Hi,
Did as was instructed, but after double clicking the batch file it gave me a black screen with...paraphrasing:
Could not find c:\windows\system32\stu2.exe
'pauseDel' is not recognized as internal or external command, operable program or batch file.....................

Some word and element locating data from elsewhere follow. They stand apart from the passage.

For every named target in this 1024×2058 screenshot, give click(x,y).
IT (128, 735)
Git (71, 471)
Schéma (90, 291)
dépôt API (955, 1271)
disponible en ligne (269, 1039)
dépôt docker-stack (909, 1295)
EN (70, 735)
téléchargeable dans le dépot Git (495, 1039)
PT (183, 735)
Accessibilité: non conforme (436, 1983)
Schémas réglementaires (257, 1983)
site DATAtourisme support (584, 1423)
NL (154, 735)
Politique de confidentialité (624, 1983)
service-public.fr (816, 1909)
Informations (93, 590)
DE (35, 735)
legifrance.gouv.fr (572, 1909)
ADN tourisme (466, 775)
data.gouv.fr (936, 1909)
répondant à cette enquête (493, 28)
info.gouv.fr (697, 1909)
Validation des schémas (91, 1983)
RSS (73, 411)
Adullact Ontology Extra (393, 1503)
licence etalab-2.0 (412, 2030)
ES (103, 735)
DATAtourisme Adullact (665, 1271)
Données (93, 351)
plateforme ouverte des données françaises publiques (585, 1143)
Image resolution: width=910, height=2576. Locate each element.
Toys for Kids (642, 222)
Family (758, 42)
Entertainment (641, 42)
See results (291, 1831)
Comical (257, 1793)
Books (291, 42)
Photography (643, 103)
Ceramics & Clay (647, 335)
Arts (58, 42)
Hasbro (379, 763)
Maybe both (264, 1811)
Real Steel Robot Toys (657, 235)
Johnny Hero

when I checked system 32, I did not see a "Stu" file, but there was a userinit file.....I think that is good?
Here is the Hijackthis log:

Logfile of Trend Micro HijackThis v2.0.2
Scan saved at 11:42:06 PM, on 12/6/2008
Platform: Windows XP SP3 (WinNT 5.01.2600)
MSIE: Internet Explorer v7.00 (7.00.6000.16735)
Boot mode: Normal

Running processes:
C:\WINDOWS\System32\smss.exe
C:\WINDOWS\system32\winlogon.exe
C:\WINDOWS\system32\services.exe
C:\WINDOWS\system32\lsass.exe
C:\WINDOWS\system32\svchost.exe
C:\WINDOWS\System32\svchost.exe
C:\WINDOWS\system32\spoolsv.exe
C:\WINDOWS\Explorer.EXE
C:\Program Files\Sunbelt Software\VIPRE\SBAMTray.exe
C:\Program Files\Sunbelt Software\VIPRE\SBAMSvc.exe
C:\WINDOWS\System32\svchost.exe
C:\Program Files\internet explorer\iexplore.exe
C:\Program Files\Adobe\Acrobat 7.0\Reader\AcroRd32.exe
C:\Program Files\internet explorer\iexplore.exe
C:\Program Files\Trend Micro\HijackThis\HijackThis.exe

R0 - HKCU\Software\Microsoft\Internet Explorer\Main,Start Page = http://excite.com/
R0 - HKCU\Software\Microsoft\Internet Explorer\Main,Local Page =
O3 - Toolbar: &Google - {2318C2B1-4965-11d4-9B18-009027A5CD4F} - c:\program files\google\googletoolbar1.dll
O4 - HKLM\..\Run: [SBAMTray] C:\Program Files\Sunbelt Software\VIPRE\SBAMTray.exe
O23 - Service: VIPRE Antivirus + Antispyware (SBAMSvc) - Sunbelt Software - C:\Program Files\Sunbelt Software\VIPRE\SBAMSvc.exe

--
End of file - 1326 bytes
Thanks,,,,,,george

Hi, George... I don't know how pauseDEL got into that last batch command... .. it should have had just pause as the second command. But no matter. And i did not see where stu2.exe got deleted in our procedure...
Any further occurrences of the two trojans?

Hi,
I ran Malwarebytes full scan this morning and No trojan.agent appeared.
Should i run it in safe mode with files "not hidden"? or anything else...
Thanks
George

I would be satisfied, george, with where you are at now. The hidden files thing is just a presentation option for explorer... it does not actually set attributes on a file that are not already there. Other pgms can see them. Do a quick scan in safe mode if you wish, but any keys present would be found in normal mode; you would be hoping to spot a rootkit only that had not started up.

Hi,
Did another scan last night and nothing appeared..thank you, again, very, very much. I really appreciate your time and effort!. Have a great day.
George

You are welcome, George.
Please go Start, Run, and type or paste in:
combofix /u
-this will remove combofix and its quarantine folder with malware contents.